Parkland school shooter Nikolas Cruz is spared death penalty after killing 17 people
A former student who admitted murdering 17 people at a Florida high school will not receive the death penalty, a jury decided.
Florida school shooter Nikolas Cruz will instead be sentenced to life without parole for the 2018 massacre at Parkland’s Marjory Stoneman Douglas High School.
The jury’s recommendation came after seven hours of deliberations over two days.
The decision ended the three-month trial, which included graphic videos, photos and testimony from the massacre and its aftermath, heart-wrenching testimony from victims’ family members and a tour of the still blood-spattered building.
Under Florida law, a death sentence requires a unanimous vote on at least one count.
Circuit Judge Elizabeth Scherer will formally issue the life sentences November 1.
Cruz, his hair unkempt, largely sat hunched over and stared at the table as the jury’s recommendations were read.
"I'm disgusted with our legal system. I'm disgusted with those jurors. I'm disgusted with the system." Dr Ilan Alhadeff, father of Alyssa Alhadeff, one of the shootings victims reacting to the verdict
Rumblings grew from the family section - packed with about three dozen parents, spouses and other relatives of the victims - as life sentences were announced.

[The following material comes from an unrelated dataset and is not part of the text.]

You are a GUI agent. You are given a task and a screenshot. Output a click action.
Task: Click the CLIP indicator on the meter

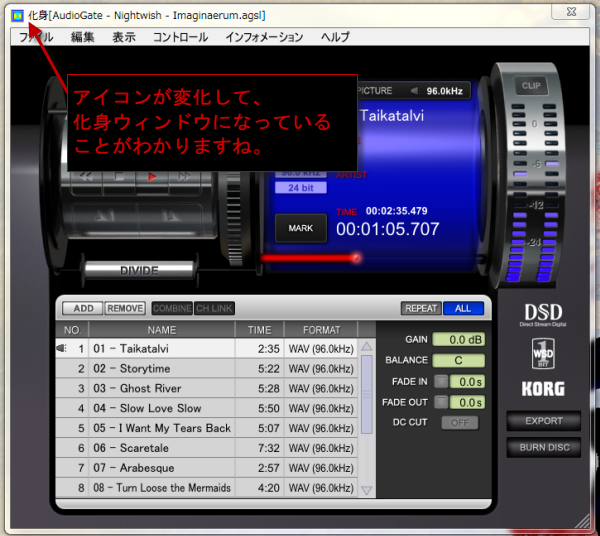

Many shook their heads, looked angry or covered their eyes.
Lori Alhadeff, mother of Alyssa Alhadeff, one of the Parkland victims said: "We are beyond disappointed with the outcome today.
"This should have been the death penalty 100%. 17 people were brutally murdered on February 14, 2018. I sent my daughter to school and she was shot eight times."
Alyssa's father, Dr Ilan Alhadeff added: "I'm disgusted with our legal system. I'm disgusted with those jurors. I'm disgusted with the system.
"You set a precedent for the next mass killing and nothing happens to you. You'll get life in jail. I'm sorry. That is not okay. As a country, we need to stand up and say that's not okay.
"I pray that that animal suffers every day of his life in jail, and he should have a short life."
The jury rejects the death penalty for Cruz
The 24-year-old plead guilty a year ago to murdering 14 students and three staff members and wounding 17 others on February 14, 2018.
Cruz said he chose Valentine’s Day to make it impossible for Stoneman Douglas students to celebrate the holiday ever again.
The massacre is the deadliest mass shooting that has ever gone to trial in the US.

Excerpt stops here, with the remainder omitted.